▶ [WHAT TO WORK ON] Reproduce word for word the passage of the comments about keeping your content on your own website, starting at "Yes, a website" and ending at "which is so sad.".

You make an excellent point about the value of controlling the future of your own content by keeping it on a site you maintain yourself. (Not surprising that a real estate professional has such insight into the risks of building on borrowed land!) The idea of hosting all of your articles in a single place where you theoretically can’t control whether or not they all just disappear one day is a content marketing nightmare!

Yes, a website is a property or real estate in my eyes. It is your land and you can develop it into whatever you want it to be. Everything about buildings relates to websites almost exactly. It would be a super bad nightmare, but I bet you most do it and never even think of their portfolio of work. When I blogged for other sites, I would save each blog in a file and also created a spreadsheet to manage them along with the URL where published. I would bet if I go back to those lists the URL are gone and/or not redirected. I find that happens so much. Once a site is changed or updated, the redirects are ignored which is so sad.

▶ [SOURCE DATA]
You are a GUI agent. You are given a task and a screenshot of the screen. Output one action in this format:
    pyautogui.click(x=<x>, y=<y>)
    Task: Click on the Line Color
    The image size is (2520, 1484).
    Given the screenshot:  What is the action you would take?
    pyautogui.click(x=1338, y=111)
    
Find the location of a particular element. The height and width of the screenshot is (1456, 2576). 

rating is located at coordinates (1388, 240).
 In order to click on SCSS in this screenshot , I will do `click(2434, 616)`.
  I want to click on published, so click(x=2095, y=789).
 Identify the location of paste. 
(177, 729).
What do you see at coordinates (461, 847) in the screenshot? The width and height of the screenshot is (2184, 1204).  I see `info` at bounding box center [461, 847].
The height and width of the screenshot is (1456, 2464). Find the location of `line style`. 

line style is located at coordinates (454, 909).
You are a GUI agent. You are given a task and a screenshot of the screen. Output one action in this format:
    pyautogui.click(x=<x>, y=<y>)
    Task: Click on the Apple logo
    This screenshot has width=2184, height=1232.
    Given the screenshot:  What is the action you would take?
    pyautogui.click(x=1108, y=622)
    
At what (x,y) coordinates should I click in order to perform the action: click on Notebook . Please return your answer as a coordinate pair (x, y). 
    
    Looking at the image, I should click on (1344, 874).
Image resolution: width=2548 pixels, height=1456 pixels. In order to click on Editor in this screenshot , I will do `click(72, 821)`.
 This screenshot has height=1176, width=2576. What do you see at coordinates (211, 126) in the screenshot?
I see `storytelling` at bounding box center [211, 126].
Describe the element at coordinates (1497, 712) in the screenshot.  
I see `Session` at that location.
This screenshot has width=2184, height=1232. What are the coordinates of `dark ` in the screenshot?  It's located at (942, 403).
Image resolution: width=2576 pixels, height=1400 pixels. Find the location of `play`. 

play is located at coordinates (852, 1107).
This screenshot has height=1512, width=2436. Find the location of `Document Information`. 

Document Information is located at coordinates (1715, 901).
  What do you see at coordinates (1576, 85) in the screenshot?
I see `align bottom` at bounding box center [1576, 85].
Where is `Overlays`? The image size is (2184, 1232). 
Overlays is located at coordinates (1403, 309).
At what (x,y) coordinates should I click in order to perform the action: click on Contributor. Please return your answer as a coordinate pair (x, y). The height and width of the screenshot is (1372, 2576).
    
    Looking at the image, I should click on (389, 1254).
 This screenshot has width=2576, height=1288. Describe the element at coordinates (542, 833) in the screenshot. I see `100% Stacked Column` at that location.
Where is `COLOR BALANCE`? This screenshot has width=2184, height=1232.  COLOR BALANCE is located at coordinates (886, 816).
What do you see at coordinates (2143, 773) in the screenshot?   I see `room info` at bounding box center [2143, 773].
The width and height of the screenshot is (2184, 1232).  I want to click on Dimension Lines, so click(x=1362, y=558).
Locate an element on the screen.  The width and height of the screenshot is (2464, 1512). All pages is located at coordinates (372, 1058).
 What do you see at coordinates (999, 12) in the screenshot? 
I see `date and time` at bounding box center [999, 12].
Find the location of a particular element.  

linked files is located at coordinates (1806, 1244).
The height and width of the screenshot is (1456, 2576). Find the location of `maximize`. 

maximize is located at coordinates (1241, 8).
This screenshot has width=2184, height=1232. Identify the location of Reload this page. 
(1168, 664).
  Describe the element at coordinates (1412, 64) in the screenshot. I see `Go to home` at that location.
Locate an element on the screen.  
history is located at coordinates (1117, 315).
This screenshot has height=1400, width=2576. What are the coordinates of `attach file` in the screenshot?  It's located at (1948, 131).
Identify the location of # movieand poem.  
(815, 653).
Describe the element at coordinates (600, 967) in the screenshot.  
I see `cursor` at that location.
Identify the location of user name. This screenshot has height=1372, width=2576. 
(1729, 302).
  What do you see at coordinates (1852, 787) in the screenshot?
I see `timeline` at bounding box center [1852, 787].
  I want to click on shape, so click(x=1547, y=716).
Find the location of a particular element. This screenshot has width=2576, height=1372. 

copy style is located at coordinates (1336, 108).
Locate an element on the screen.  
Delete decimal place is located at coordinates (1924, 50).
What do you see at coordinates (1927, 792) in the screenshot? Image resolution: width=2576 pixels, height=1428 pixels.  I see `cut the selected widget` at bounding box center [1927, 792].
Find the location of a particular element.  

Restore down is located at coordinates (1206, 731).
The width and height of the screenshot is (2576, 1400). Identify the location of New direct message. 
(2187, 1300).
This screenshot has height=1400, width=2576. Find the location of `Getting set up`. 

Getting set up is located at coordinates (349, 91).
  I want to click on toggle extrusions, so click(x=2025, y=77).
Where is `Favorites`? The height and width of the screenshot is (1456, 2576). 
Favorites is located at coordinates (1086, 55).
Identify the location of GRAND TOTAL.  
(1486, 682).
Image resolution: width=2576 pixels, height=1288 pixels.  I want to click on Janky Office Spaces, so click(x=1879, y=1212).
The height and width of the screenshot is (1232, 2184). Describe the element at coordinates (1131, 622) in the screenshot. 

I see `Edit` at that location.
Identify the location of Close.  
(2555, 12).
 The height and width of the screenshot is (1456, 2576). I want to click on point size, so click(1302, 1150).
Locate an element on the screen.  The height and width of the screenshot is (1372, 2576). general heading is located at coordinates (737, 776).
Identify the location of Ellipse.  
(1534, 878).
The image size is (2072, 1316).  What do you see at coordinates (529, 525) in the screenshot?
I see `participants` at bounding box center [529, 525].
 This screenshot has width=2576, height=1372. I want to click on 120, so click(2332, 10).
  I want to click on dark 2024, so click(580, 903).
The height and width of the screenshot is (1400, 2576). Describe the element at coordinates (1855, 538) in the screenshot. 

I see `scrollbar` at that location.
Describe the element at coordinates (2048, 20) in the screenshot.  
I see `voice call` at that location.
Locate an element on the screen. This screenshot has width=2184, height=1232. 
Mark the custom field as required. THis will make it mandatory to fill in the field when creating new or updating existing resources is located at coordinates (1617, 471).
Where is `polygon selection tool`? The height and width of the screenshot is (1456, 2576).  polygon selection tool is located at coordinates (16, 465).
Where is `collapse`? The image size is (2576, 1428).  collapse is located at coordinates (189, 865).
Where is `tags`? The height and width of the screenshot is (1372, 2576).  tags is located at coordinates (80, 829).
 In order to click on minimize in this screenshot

▶ [RESULT OF THE EXERCISE]
Yes, a website is a property or real estate in my eyes. It is your land and you can develop it into whatever you want it to be. Everything about buildings relates to websites almost exactly. It would be a super bad nightmare, but I bet you most do it and never even think of their portfolio of work. When I blogged for other sites, I would save each blog in a file and also created a spreadsheet to manage them along with the URL where published. I would bet if I go back to those lists the URL are gone and/or not redirected. I find that happens so much. Once a site is changed or updated, the redirects are ignored which is so sad.